= Roger D. Hansen =

American political scientist and professor

Roger D. Hansen (1935 – February 8, 1991) was an American political scientist and professor known for his work on economic development and north–south relations, focusing on the political challenges faced by developing countries and advocating for global responsibility in alleviating poverty.

== Biography ==
Roger D. Hansen was born in 1935 and became a distinguished political scientist, focusing on the political and economic challenges faced by developing nations. He spent 15 years as a professor of international relations at the Nitze School of Advanced International Studies (SAIS) at Johns Hopkins University in Washington, D.C. Hansen was recognized for his work on north–south relations and his advocacy for addressing global poverty through political solutions. His career reflected a deep commitment to understanding and improving the conditions of developing countries.

In 1973, Hansen was named a senior fellow at the Overseas Development Council, where he continued his research on economic development in the Global South.
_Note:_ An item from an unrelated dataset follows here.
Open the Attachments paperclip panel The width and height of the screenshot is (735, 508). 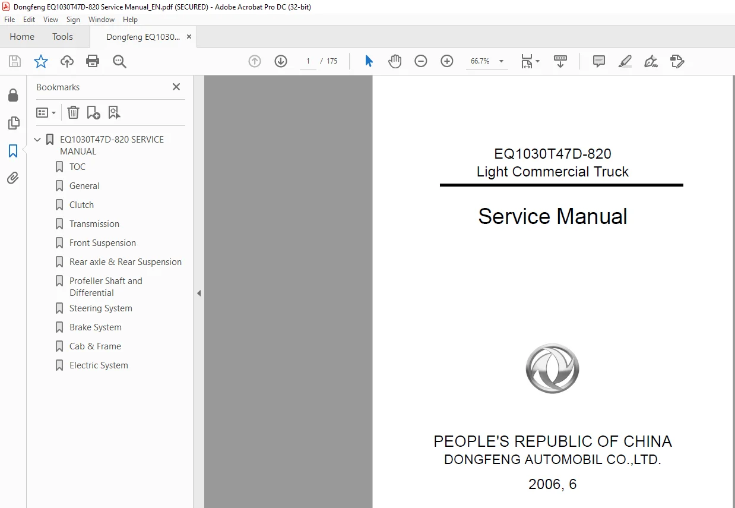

From 1977 to 1980, he was on leave from SAIS, serving as a senior staff member at the National Security Council and later as a senior research fellow at the Council on Foreign Relations in New York. His expertise in international relations also led him to teach at the Lyndon B. Johnson School of Public Affairs at the University of Texas in Austin from 1980 to 1981.

He authored several works, including The Politics of Mexican Development (1971), Beyond the North-South Stalemate (1979), and Central America: Regional Integration and Economic Development (1967). He also contributed to Rich and Poor Nations in the World Economy (1979) and published numerous articles in influential journals such as Foreign Affairs, World Politics, and International Organization.

Hansen was a member of the Cosmos Club and the Council on Foreign Relations, reflecting his standing in the field of international relations. Hansen suffered from a severe back condition that required multiple surgeries. This condition contributed to his death on February 8, 1991, when he took his own life at the age of 55.

== Bibliography ==
1. Hansen, Roger D. The Politics of Mexican Development*. Johns Hopkins Press, 1971.
2. Hansen, Roger D.Beyond the North-South Stalemate*. McGraw-Hill, 1979.
3. Hansen, Roger D.Central America: Regional Integration and Economic Development*. National Planning Association, 1967.
4. Contributions to "Rich and Poor Nations in the World Economy". McGraw-Hill, 1979.
5. Articles in Foreign Affairs, World Politics*, and *International Organization.